The shortlist of new names for LeConte Elementary School includes seven proposals, ranging from civil-rights icons to the Spanish word for “rainbow.”
The School Board voted to drop the name of the South Berkeley school last year after community members and BUSD staff learned troubling information about its namesake, the slave-owning geologist Joseph LeConte.
A committee of school staff, parents and neighbors has worked since then to draw up a list of potential new names and seek input at community meetings. The current options were whittled down from more than 100 distinct submissions, said BUSD staff, presenting to the School Board at its meeting Wednesday night.

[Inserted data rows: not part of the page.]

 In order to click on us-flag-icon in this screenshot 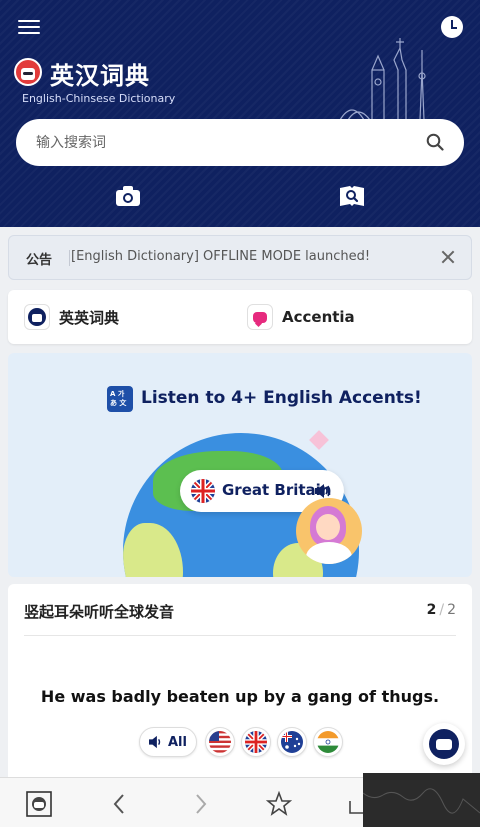, I will do `click(220, 742)`.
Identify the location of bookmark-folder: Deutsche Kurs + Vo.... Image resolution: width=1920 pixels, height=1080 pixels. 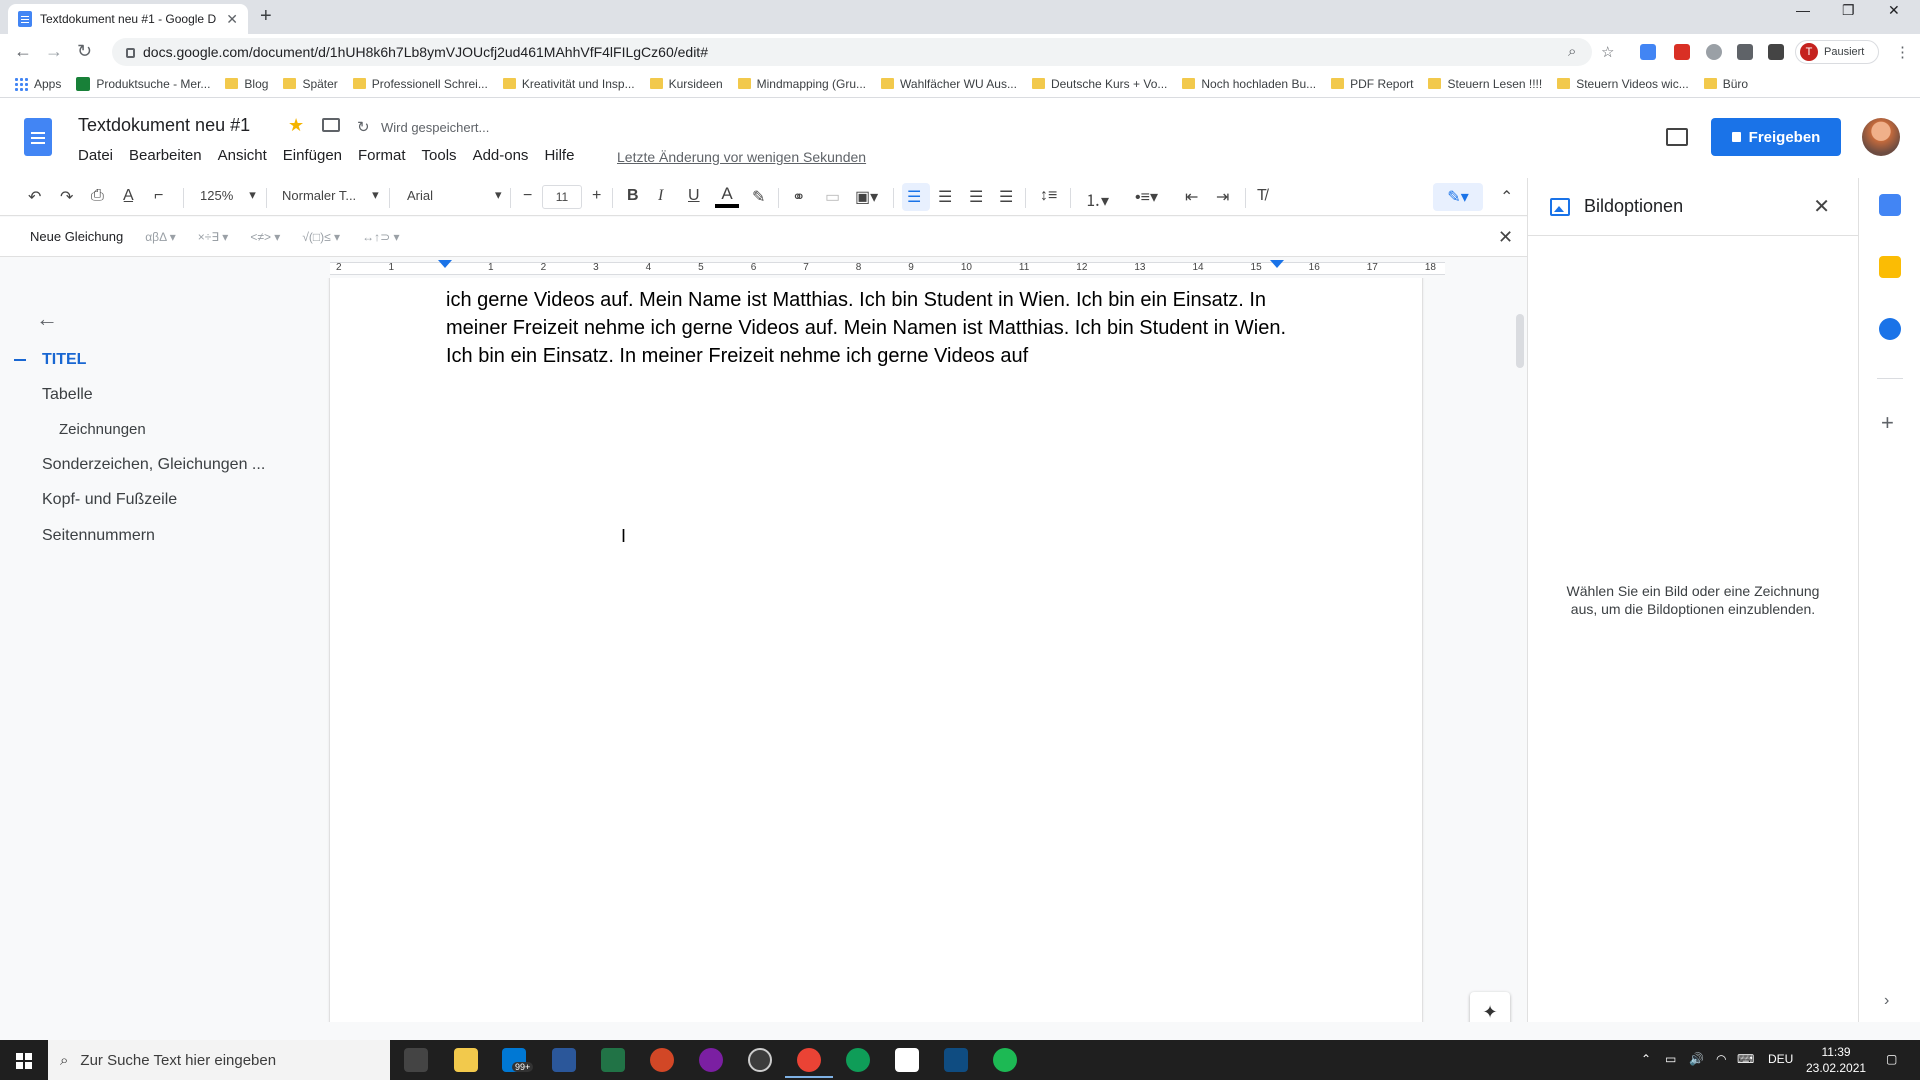
(1099, 84).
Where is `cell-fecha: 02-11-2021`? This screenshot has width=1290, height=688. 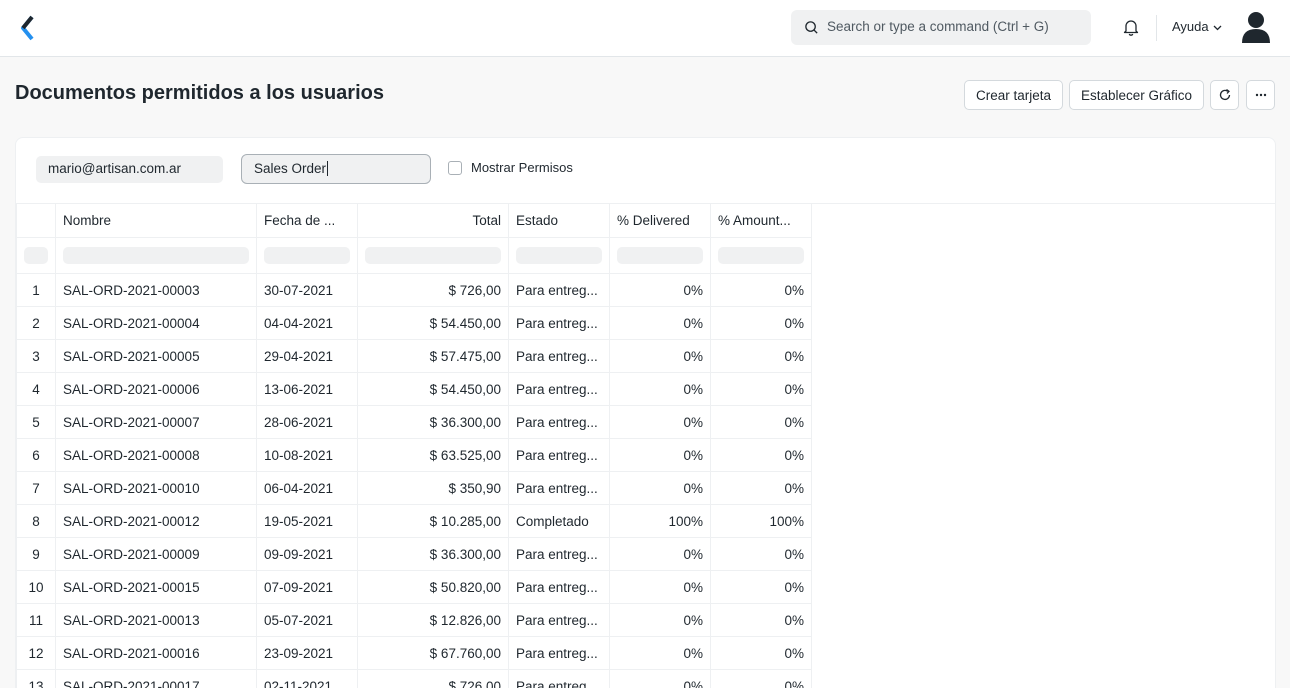 cell-fecha: 02-11-2021 is located at coordinates (308, 679).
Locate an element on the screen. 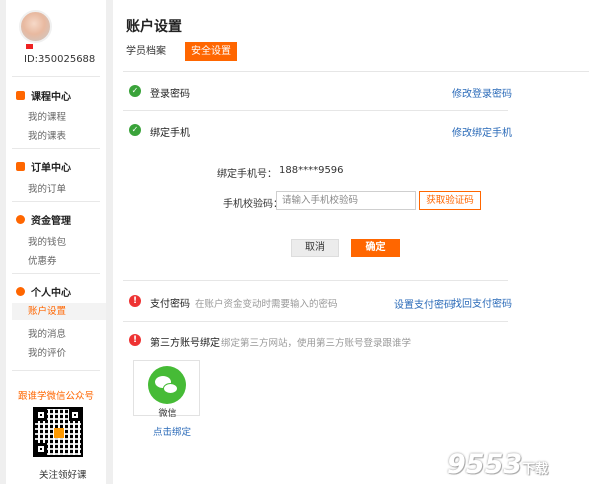 The image size is (600, 484). flag-icon is located at coordinates (30, 46).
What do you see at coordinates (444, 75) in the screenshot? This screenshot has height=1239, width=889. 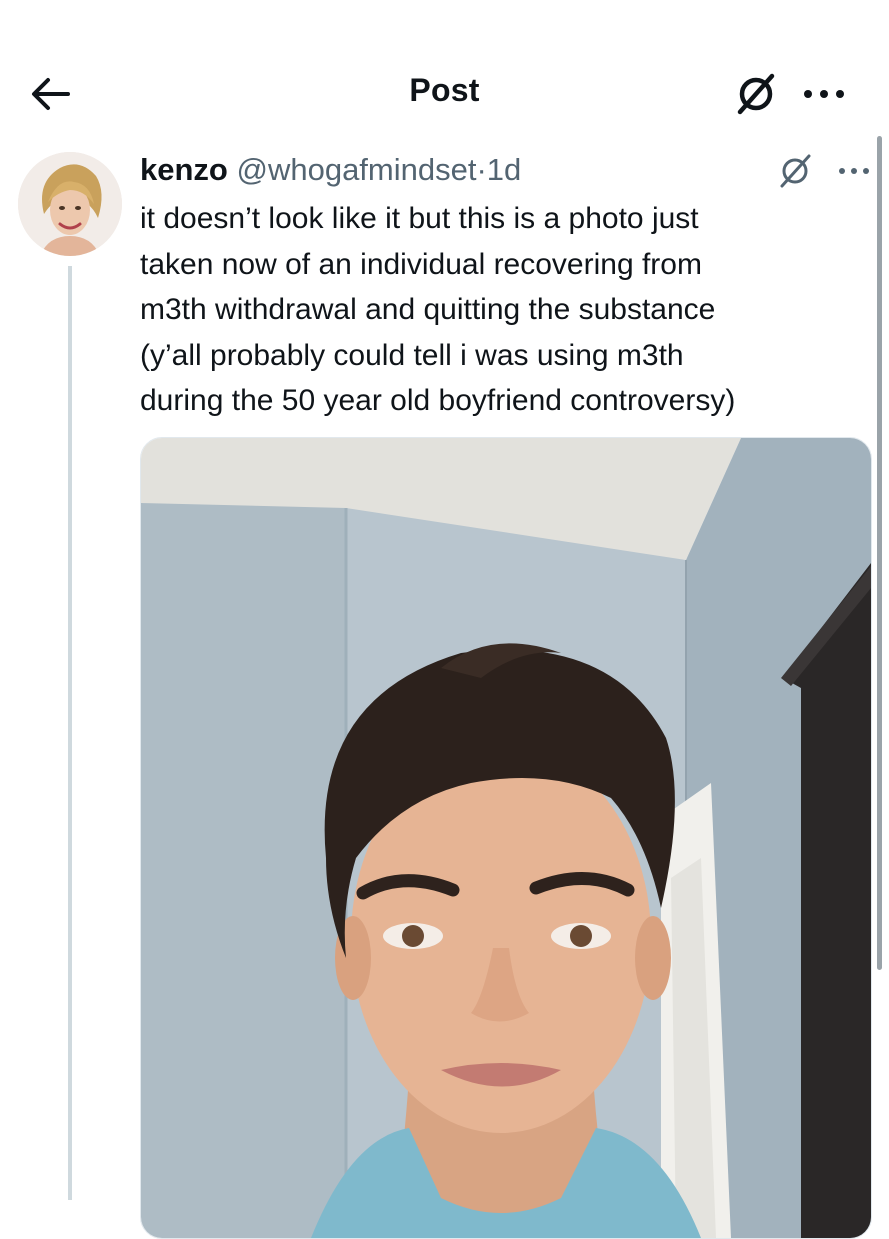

The proposed names include Ruth Acty, BUSD’s first African-American teacher, hired in 1943. According to the district, she taught more than 7,000 kids over 50 years, in English, French and drama classes across many grade levels.
“She was an epitome of excellence. Brilliant, highly qualified — overqualified,” said Natasha Beery, BUSD community engagement director, at the meeting.
Also proposed is denise brown, an adored former LeConte teacher and Berkeley High administrator, who died in 2007. A large group of her supporters has advocated for the school to be named after brown (who didn’t capitalize her name) and received over 300 signatures on a petition they circulated, according to Beery.
Dolores Huerta, the prominent California labor and immigrant-rights activist, is on the list of names as well. Berkeley Unified holds an annual student writing and poster contest commemorating Huerta and César Chávez. LeConte is the district’s Spanish-English bilingual campus, and many have suggested the school be renamed in honor of a Latino figure.
The list also features the names of two women, Mamie Tape and Sylvia Mendez, who were at the center of school desegregation cases in California when they were children. In 1885, Tape’s parents sued the San Francisco school board for segregating children of Chinese descent from their white classmates. They later moved to the more integrated Berkeley, where Tape attended the brand new LeConte Elementary.
Decades later, in 1947, Mendez’s parents waged a fight for the rights of kids of Mexican descent in Southern California schools, in a case that ended legal segregation in the state, years before Brown v. Board of Education. Mendez, now in her 80s, visited Berkeley schools last year.
Also on the shortlist of proposed names is Ohlone, the indigenous population, made up of many different tribes, in Berkeley and elsewhere along the Northern California coast. The LeConte renaming committee stipulated that local tribal leaders would need to provide consultation and permission before Ohlone was selected as the school’s new name, which could be difficult to receive in time to have a new name this spring.
Finally, the seventh possible name is Arco Iris, which means “rainbow” in Spanish, and was suggested by a LeConte student. The proposal received positive reception when it was introduced at a recent community meeting, district staff said.
The committee used a number of criteria to consider the merits of the submissions, Beery said, including whether the name was unique enough, if it was “inspiring,” if it could endure and reflect the population or under-represented segments, if the name was connected to education or the Bay Area and if it reflected the “two-way immersion” bilingual structure of LeConte.
The rest of the name suggestions, presented briefly Wednesday night, included some creative entries, like Stargazer, Pete Seeger and Michelle Obama — along with Shortfellow, presumably a predecessor of Longfellow, and Schooly McSchoolface.
“We’re pretty sure those two were in jest,” Beery said.

The staff and committees facilitating the renaming have put biographies for each of the seven final proposals and information on the naming process online. They have also distributed classroom resources and home study guides on each of the figures at LeConte.
On Wednesday, School Board members discussed the renaming process, praising the work done so far, but were advised not to provide feedback on the seven names at this point. There will be further opportunities for community input before staff presents at least one final recommendation for a board vote in May.
Then staff will get to work implementing the new name, “which as you can imagine is going to take a great deal of work and involve many departments, from facilities to payroll to student information systems,” Beery said. The district will present cost estimates at the May meeting as well.
Community members raised concerns about LeConte beginning in 2015 or earlier, and the board began working then to revise the district’s naming policy. The new policy separated the decisions to “de-name” and rename a school, now two distinct votes.
As members of the board and school researched Joseph LeConte, sometimes spelled Le Conte, they came across writings of his they believed disqualified him from a position of honor in Berkeley schools. Before he became UC Berkeley’s first geology professor and the celebrated co-founder of the Sierra Club, LeConte owned a large slave plantation in Georgia with his brother John.
He continued espousing white supremacy after moving to California, long after the Civil War. In his 1892 lecture, “The Race Problem in the South,” LeConte said slavery had been the “natural relationship” between whites and blacks, the “weaker” race. “The higher race must take control,” he said, the same year LeConte Elementary opened.
UC Berkeley students have led parallel, though so far unsuccessful, efforts to rename campus buildings named for the LeConte brothers as well.
The School Board voted unanimously to scrap the name of the elementary school in November 2017, and is set to vote on the new name May 23.